2) Le dépassement du programme initial de recherche

Une vision nécessairement panoramique, dans le dessein de mieux saisir les tenants et les aboutissants de la sociologie critique, conduit à envisager les dernières décennies sous l'angle du dépassement de ce programme de recherche initial, à au moins trois titres.

En premier lieu, le paradigme des « effets limités », initié par l'équipe de Lazarsfeld a été remis en perspective par des orientations moins alternatives que complémentaires puisqu’elles ne contrarient pas l'énoncé de base. Elles approfondissent un champ d'étude souvent « limité » aux effets de courte période, seules incidences que la recherche empirique parvient à « appréhender » pleinement. Pour reprendre la synthèse didactique d'Elihu Katz, « les médias ne nous dictent certes pas ce que nous devons penser » mais plus subtilement et indirectement, ce à quoi nous devons penser » (travaux autour de la mise sur agenda), et « ce à quoi nous ne pouvons pas penser » (délimitation d'un univers du pensable qui vaut davantage par ce qu'il exclut et interdit de penser que par ce qu'il rend visible, l'argument d'absence d'effets étant ici justement retourné par les descendants de l’école de Francfort ). Katz écrit d’ailleurs à propos des effets médiatiques que « ceci suggère qu’il existe pour certains domaines des chaînes d’influence de personne à personne beaucoup plus longues que la simple dyade et qu’il faut peut-être remonter le long de ces chaînes avant de rencontrer une influence décisive des médias de masse, même si l’on peut en percevoir quelques traces en certains points » (Katz 1989).

Seconde réorientation, la saisie simultanée des segments du questionnaire programmatique de Lasswell, restituant, mais sur des terrains délimités cette fois, l'indissociabilité des processus de communication.
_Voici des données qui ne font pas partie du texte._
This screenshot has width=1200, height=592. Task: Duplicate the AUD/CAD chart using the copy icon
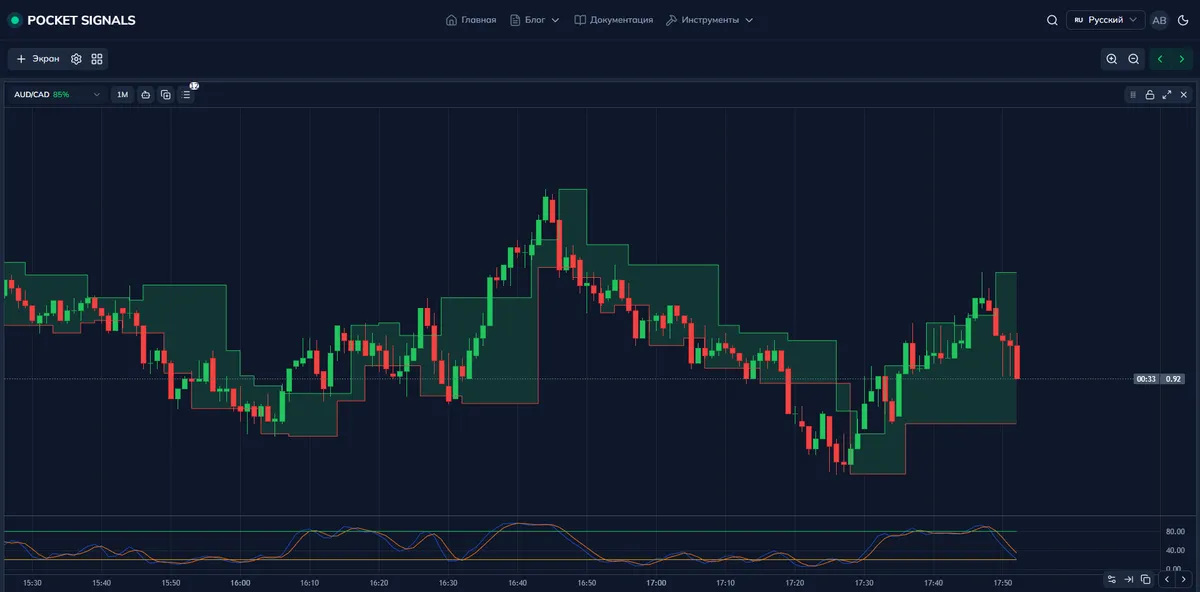click(x=165, y=94)
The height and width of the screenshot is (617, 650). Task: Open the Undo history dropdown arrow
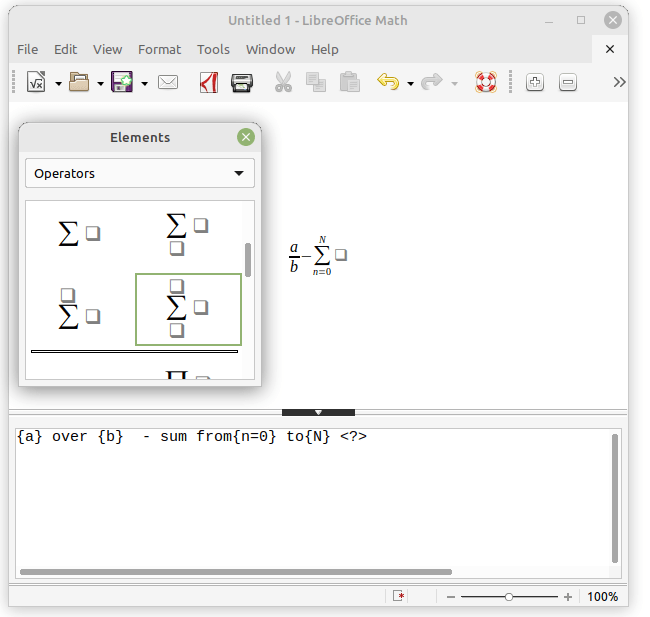click(410, 84)
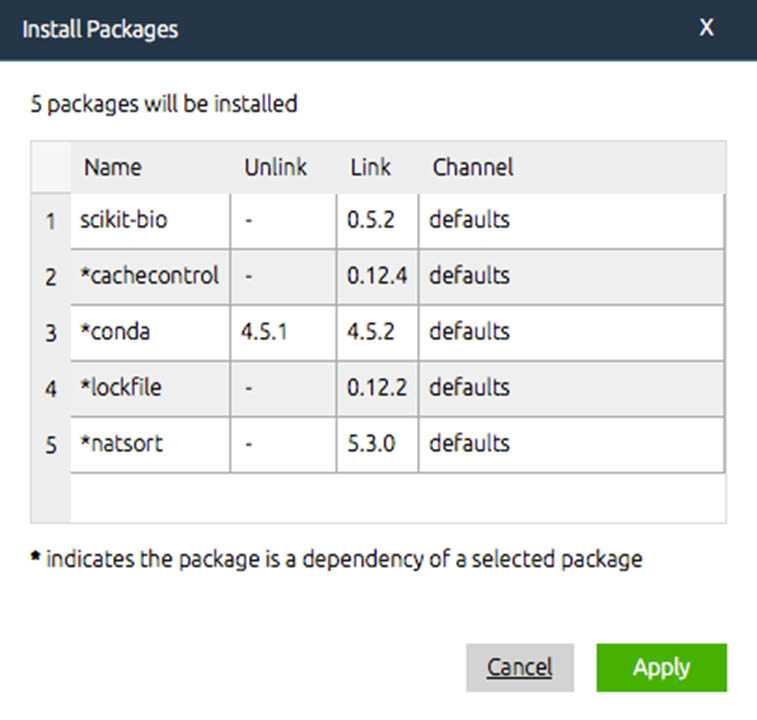Select the *conda package name cell
The height and width of the screenshot is (720, 757).
(x=150, y=333)
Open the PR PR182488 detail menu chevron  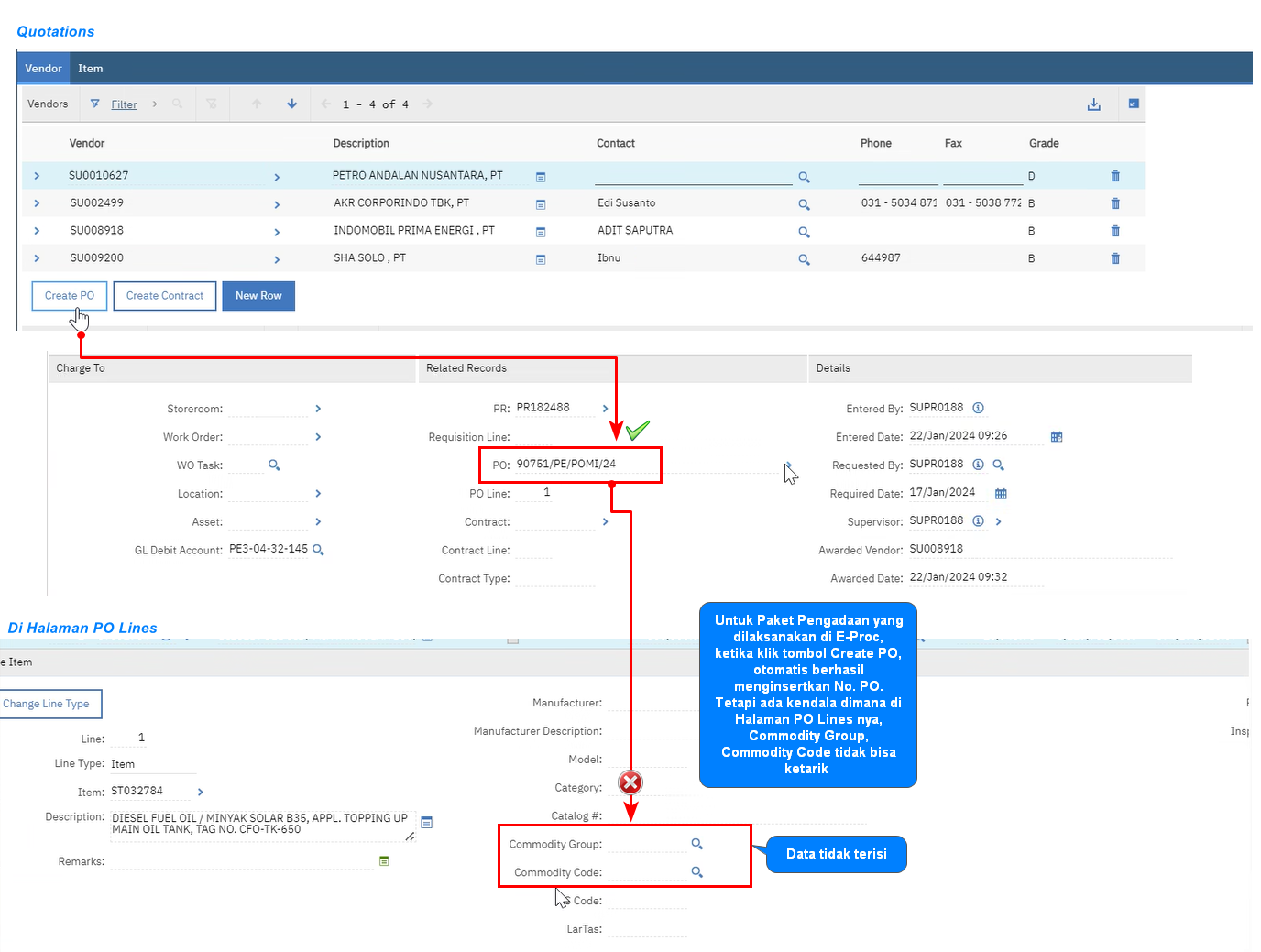click(x=605, y=409)
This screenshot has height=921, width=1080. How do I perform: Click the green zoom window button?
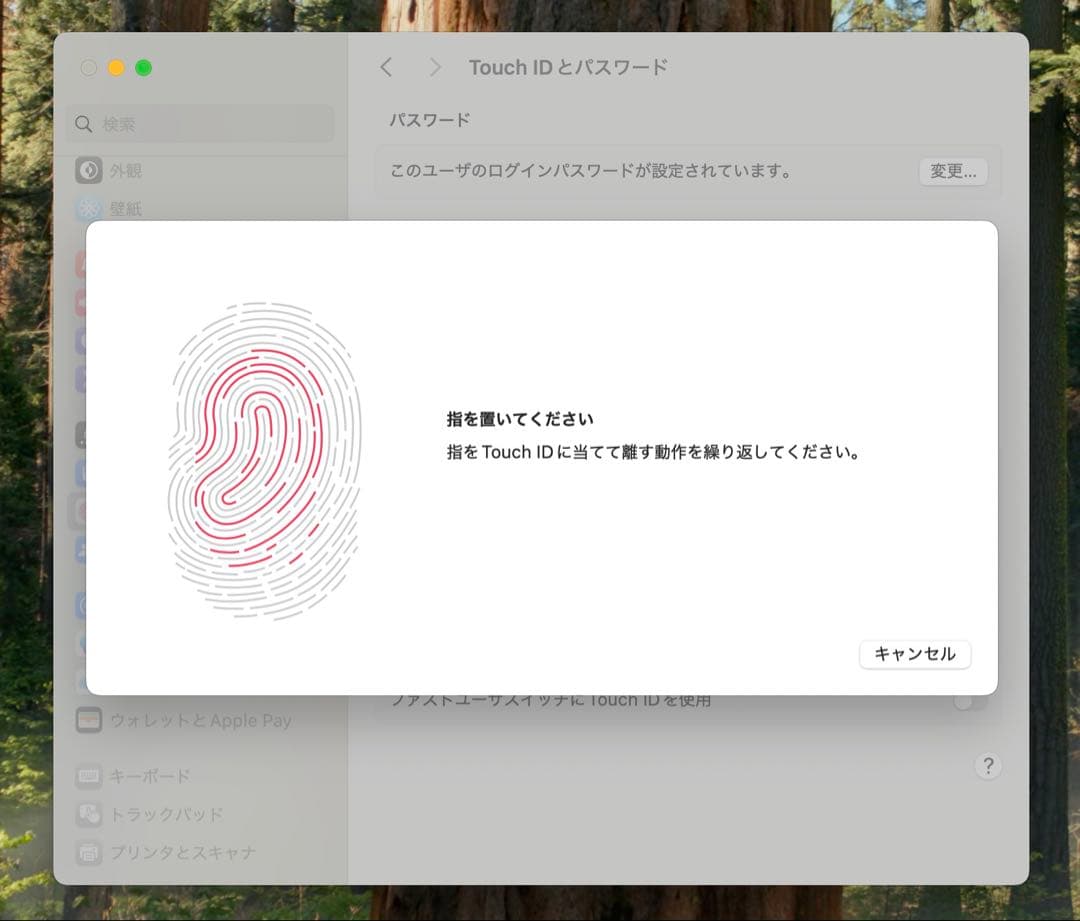pos(143,68)
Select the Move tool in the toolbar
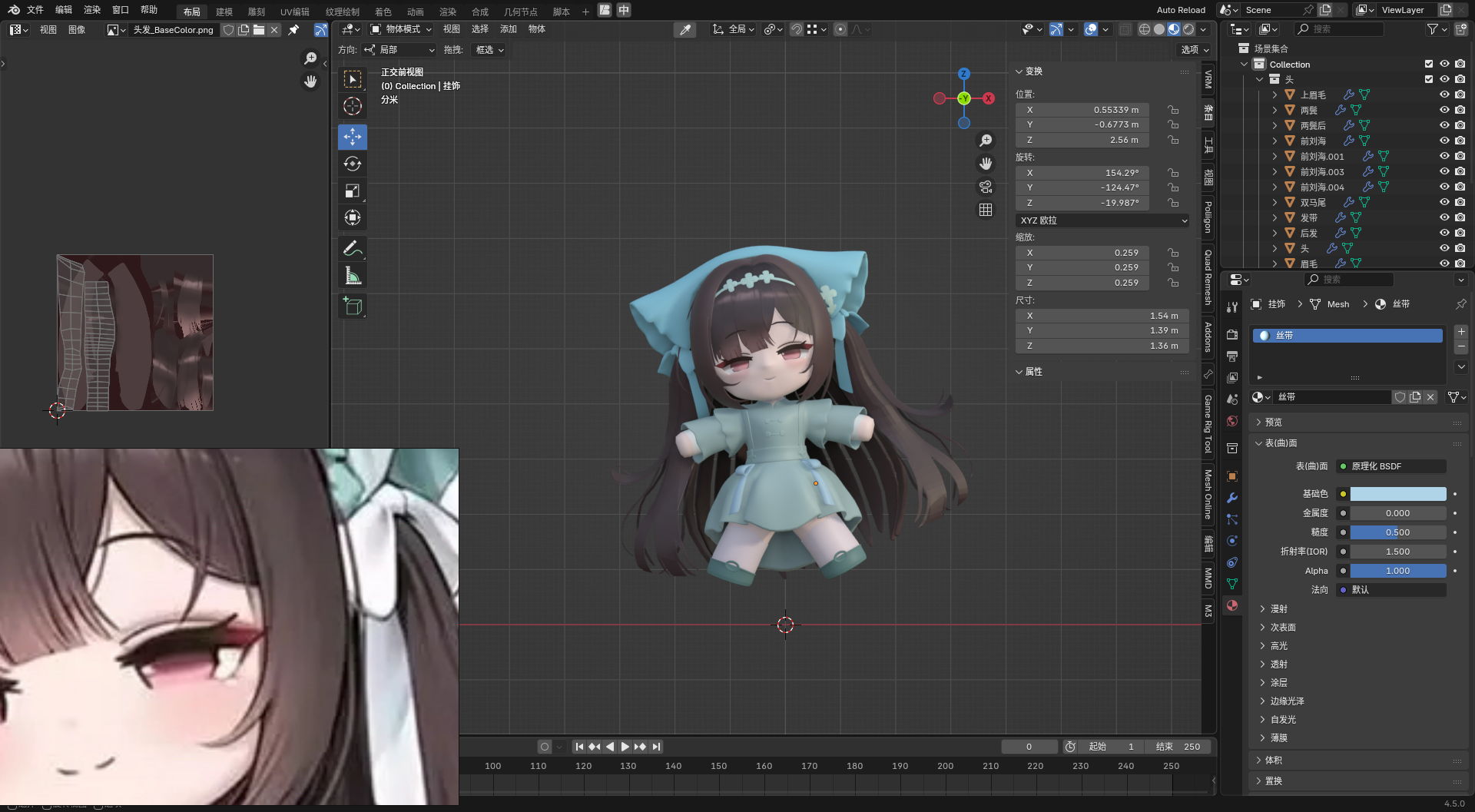Viewport: 1475px width, 812px height. click(x=353, y=137)
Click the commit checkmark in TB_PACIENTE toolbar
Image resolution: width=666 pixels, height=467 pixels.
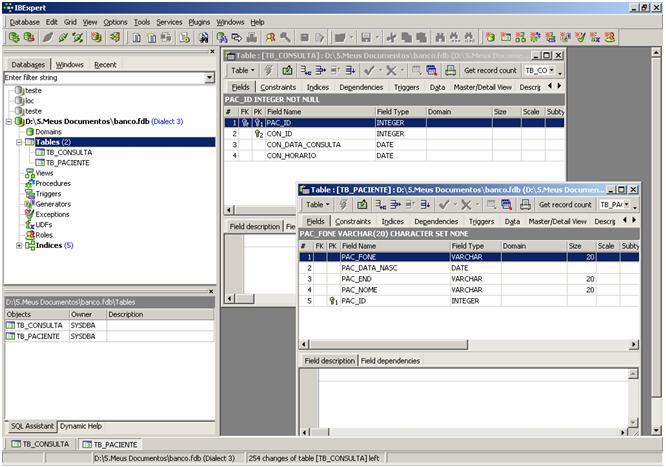pyautogui.click(x=443, y=204)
Ainsi peut-on relire le courant dit des « cultural studies », trop souvent rangé sous la bannière des « recherches d'effets » alors même que le renouvellement que ces études ont permis, était garanti par une bien meilleure lecture simultanée des vecteurs utilisés, des propriétés sociales des « récepteurs », et des textes et messages encodés/décodés.

Troisième piste, parallèle, le retour à certaines questions délaissées ou maltraitées du programme initial, sur la base d'acquis disciplinaires « extérieurs ». Nous pensons ici à la réévaluation, à la complexification du contenu des messages par prise en compte des structures narratives, du rôle de la sémiotique. Il faut aussi noter la réintégration d’outils conceptuels légués par l'analyse littéraire (esthétique de la réception, pactes de lecture...) ou sociologique (l'affinité partielle des schèmes de perception permise par l'homologie des positions de Pierre Bourdieu, la « mise en scène du quotidien » décrite par Erwin Goffman...).

Le socle des études sur la communication de masse s'est constitué peu avant que n'éclate la Seconde Guerre mondiale, mais le paradigme américain ne constitue pas l’essentiel des recherches basées sur l’étude des « mass media », difficile d’ailleurs de bien le décrire sans lui opposer sa critique principale et primordiale, initiée par les tenants de l’école de Francfort, troisième déplacement de l’épicentre géographique des recherches, revenu en Europe.